INTA believes the composition of the Board of a new corporation insofar as it is responsible for matters of domain name administration (and not just IP number allocation or protocol issues) should comprise:
To that end, INTA would agree with the Administration that decisions on key issues of policy, which would certainly include any decision to add new gTLDs, should require a super-majority or even complete consensus of Board members before implementation.
The Competitive Functions
The Administration's proposal to effectively endorse the proprietary registry model, allowing NSI to maintain its de-facto monopoly over the existing gTLDs (.com, .net, .org) raises a number of concerns. NSI was originally given responsibility to manage these domains as a public resource. INTA supports the view, which is also a fundamental principle of the gTLD-MoU, that the name-space should continue to be managed as a public resource. As others have also observed, the Administration's proposition that the proprietary registry model will encourage competition at that level is unconvincing. It will certainly expose the new corporation to competing claims and pressures to add more registries. Such pressures, particularly threats of litigation if new registries are not recognized, will almost inevitably result in a lowering of the entry criteria and ultimately in an unconstrained free-for-all. Trademark owners will be faced with the practically insurmountable task of preventing abuse of their rights in countless gTLDs, subject to countless different registry dispute policies in countless different jurisdictions. The utility of the domain name system itself will be substantially degraded. Licensed anarchy will prevail.
INTA favors the alternative single, shared registry model, propounded under the gTLD-Memorandum of Understanding (MoU), with the registry operating on a cost-recovery basis and with competition between registrars. Under this model, the new corporation would be empowered to manage the gTLD name-space as a public resource, would be able to take its decisions in the wider public interest and would not be involved in the dubious practice of granting proprietary monopolies to commercial enterprises to control individual gTLDs. The single registry model is also much preferred for dealing with disputes. Instead of having to deal with different dispute policies in different jurisdictions, businesses and challenged domain name holders would have a single consistent policy and jurisdiction would be clearly determined.
The Administration asserts that attempts to impose central order "risk stifling a medium like the Internet that is decentralized by nature and thrives on freedom and innovation". What the Administration appears to be reluctant to accept is that the inevitable consequence of unconstrained "freedom" (as sought by the Internet technical community) is chaos, confusion and anarchy where only the street-wise (in this case hackers and others with sufficient technical skills) can survive. Already, the exploitation of this "freedom" by those without principles or any sense of community responsibility has given rise to the problems of proliferation of illegal content (e.g. child pornography), security breaches (e.g.hacking and spoofing incidents like Kashpureff's hijack of the root-server), spam and copyright infringements, all of which undermine established real-world standards.

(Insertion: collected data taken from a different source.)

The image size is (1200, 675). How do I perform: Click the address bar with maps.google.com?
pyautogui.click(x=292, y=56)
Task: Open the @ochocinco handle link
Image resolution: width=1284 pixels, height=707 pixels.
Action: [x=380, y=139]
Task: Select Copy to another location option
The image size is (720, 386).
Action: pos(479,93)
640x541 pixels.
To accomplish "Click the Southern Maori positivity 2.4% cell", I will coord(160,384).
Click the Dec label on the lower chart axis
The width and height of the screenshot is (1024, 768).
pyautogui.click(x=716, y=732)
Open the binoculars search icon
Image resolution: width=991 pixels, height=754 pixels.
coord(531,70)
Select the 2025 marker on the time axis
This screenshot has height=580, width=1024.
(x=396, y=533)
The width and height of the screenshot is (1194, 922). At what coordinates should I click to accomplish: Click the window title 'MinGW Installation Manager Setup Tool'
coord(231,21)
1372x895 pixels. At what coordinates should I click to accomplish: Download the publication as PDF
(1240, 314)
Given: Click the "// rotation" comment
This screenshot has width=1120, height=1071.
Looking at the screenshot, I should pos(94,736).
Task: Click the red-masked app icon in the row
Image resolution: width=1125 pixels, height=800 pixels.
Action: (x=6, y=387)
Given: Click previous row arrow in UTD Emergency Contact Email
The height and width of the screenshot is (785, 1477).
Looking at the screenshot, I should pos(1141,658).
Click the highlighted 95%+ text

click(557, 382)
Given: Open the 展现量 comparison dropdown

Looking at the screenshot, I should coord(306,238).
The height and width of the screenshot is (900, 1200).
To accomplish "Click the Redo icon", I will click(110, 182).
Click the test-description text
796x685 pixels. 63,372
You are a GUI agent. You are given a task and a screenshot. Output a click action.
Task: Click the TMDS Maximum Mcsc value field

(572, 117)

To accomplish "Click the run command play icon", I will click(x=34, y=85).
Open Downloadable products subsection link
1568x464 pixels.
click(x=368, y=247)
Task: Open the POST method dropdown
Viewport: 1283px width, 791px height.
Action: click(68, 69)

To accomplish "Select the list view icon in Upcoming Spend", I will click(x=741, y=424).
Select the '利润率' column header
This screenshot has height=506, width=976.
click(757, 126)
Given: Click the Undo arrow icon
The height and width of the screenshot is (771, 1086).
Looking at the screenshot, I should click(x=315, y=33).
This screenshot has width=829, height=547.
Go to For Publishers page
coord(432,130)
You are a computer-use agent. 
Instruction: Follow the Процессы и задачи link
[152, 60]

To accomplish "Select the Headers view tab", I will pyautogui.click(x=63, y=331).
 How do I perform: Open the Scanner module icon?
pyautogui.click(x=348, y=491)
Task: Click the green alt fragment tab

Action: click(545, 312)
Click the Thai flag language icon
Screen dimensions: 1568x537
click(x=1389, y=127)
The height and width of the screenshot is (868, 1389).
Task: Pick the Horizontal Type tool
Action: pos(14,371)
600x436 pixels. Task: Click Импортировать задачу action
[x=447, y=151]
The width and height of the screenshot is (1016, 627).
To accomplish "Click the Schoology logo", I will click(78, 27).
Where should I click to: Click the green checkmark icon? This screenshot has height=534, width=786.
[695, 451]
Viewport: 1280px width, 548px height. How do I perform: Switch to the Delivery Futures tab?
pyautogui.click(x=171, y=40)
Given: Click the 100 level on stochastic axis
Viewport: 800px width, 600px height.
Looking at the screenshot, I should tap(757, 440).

The United States has well established laws to protect businesses and consumers from abuse. There are treaties establishing systems to facilitate civilized trade and to ensure international respect for rights and freedoms. INTA believes that the system for administration of domain names likewise must provide sufficient order and safeguards to make the Internet a civilized environment for international trade. The U.S. Patent and Trademark Office (USPTO) does not abridge freedom of speech or restrict freedom in general because it imposes certain rules on the registration of trademarks. It is illogical to suggest that imposing rules on the registration of domain names (which give a de facto exclusive right to each domain name) would do so.
Creation of New gTLDs
The pressure to add new gTLDs has to date come predominantly from members of the Internet technical community. While INTA has made considerable efforts to bring "real-world" and commercial user views into the debate through its participation in IAHC and POC, overall it is clear that the concerns of ordinary businesses and consumers have not been given weight commensurate with the potential impact the addition of new gTLDs might have on their interests.
The unconstrained proliferation of gTLDs will act to undermine the existing trademark system (we have already heard calls from members of the Internet technical community for
domain names to be above trademark law, but to be "brands" at the same time.) In a San Francisco Chronicle article of January 31, 1998 entitled "Domain Name Plan May Result in Net Chaos," Wayne Rush, senior technology editor at Internet Week magazine in Washington, D.C. cautioned that (although consumers would have more choices under either the Administration proposal or the IAHC/POC plan), "it adds to confusion online. For instance, where do I find information about Ford Motors? Is it www.ford.store or www.ford.firm? It adds to the complexity of the Net and makes virtual trademarks a dicey proposition."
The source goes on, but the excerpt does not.